# -25F..., F-F-Freakin F-F-F-Freezin! w/pic



## dc240nt (Sep 20, 2006)

Coldest morning of the year at -25F and -38F windchill. But being its the last weekend of muzzleloader season I had to go hunting. To cold to sit so I decided to walk a large public area where a giant is rumored to reside. Moved plenty of deer, just no giant and no shots taken. Still had a ball and managed to stay REALLY warm. It was a good work out for an old guy!

Heres what you look like when you walk 6 miles in -25F and 2 1/2 ft of powder snow.


----------



## BlueDuck (Nov 1, 2007)

Might be time to think about ice fishing......


----------



## usmarine0352 (Nov 26, 2005)

dc240nt said:


> Coldest morning of the year at -25F and -38F windchill. But being its the last weekend of muzzleloader season I had to go hunting. To cold to sit so I decided to walk a large public area where a giant is rumored to reside. Moved plenty of deer, just no giant and no shots taken. Still had a ball and managed to stay REALLY warm. It was a good work out for an old guy!
> 
> Heres what you look like when you *walk 6 miles* in -25F and 2 1/2 ft of powder snow.


Or get a truck.

:beer:


----------



## johnsona (Dec 4, 2003)

usmarine0352 said:


> Or get a truck.


Heck no!

As crazy as it sounds, I love being out in that kind of weather. Obviously it's not something I do more than maybe once or twice a year, but I've hunted ducks and coyotes in weather like that, and it's the kind of thing that makes you feel pretty hardcore. Like a real man! :lol: And if you're going to hunt in temps like that, you've got to stay moving.


----------



## Dak (Feb 28, 2005)

If you're dressed for it...being out in that is kinda fun.


----------



## headshot (Oct 26, 2006)

It's all conditioning. I work outside in colder temps then that for 4-5 months of the year. All of my deer were shot in minus 40 this year. I find it keeps the sissy folk inside. :beer:


----------



## scissorbill (Sep 14, 2003)

Since when did you get 21/2 ft. of snow? I know central Mn has about a foot but I thought NW mn got less.


----------



## dc240nt (Sep 20, 2006)

scissorbill said:


> Since when did you get 21/2 ft. of snow? I know central Mn has about a foot but I thought NW mn got less.

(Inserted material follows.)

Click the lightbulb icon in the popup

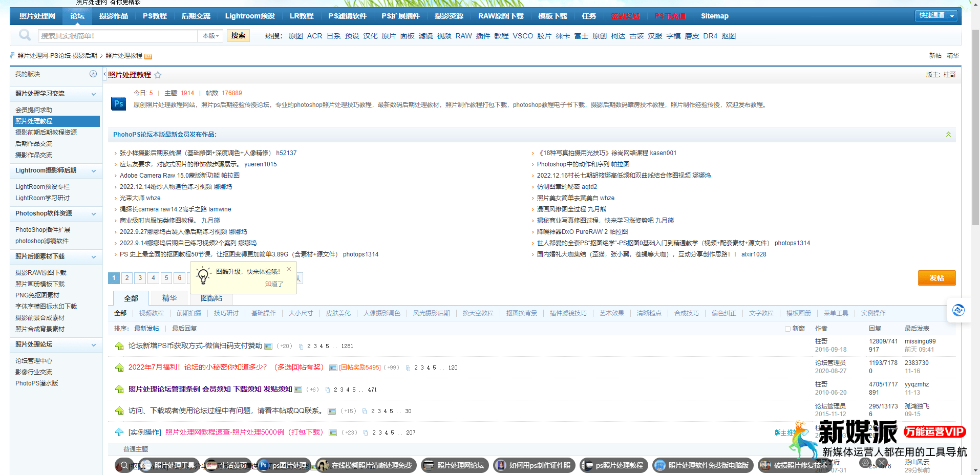tap(203, 276)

NW MN is NW of Fargo/Moorhead. Don't think theres 2 1/2 ft? Come walk with me someday and I'll show you knee deep snow right now and in all kinds of different places.


----------



## dogdonthunt (Nov 10, 2005)

tough to measure snow when its drifted... I agree that 21/2 is probably pretty acurate... with the wind we had it could be more in spots... like my front berm after the plows go by :eyeroll:


----------



## mossy512 (Jan 7, 2006)

That a real good time to be in the house with a good HOT chocolate, coffee, or tody. Tooooooooooooooooo cold for me. :beer: :-?


----------



## 308 (Jul 10, 2007)

Ya look a little warm there :lol:


----------



## papapete (Jan 2, 2005)

Best time of year to be out in my mind. All the pansies are at home with their hot chocolate. :wink:


----------



## Jungda99 (Nov 17, 2006)

headshot said:


> It's all conditioning. I work outside in colder temps then that for 4-5 months of the year. All of my deer were shot in minus 40 this year. I find it keeps the sissy folk inside. :beer:


Where are you from? How many deer did you shoot at -40... Wow thats crazy


----------



## blhunter3 (May 5, 2007)

Cold weather hunting is the only way to go. All of the weak people are at home, and I have to county to myself. My friends though I was crazy for hunting roosters in -25 and now I find out then there are people hunting in colder weather, man that makes me jealous. :beer:


----------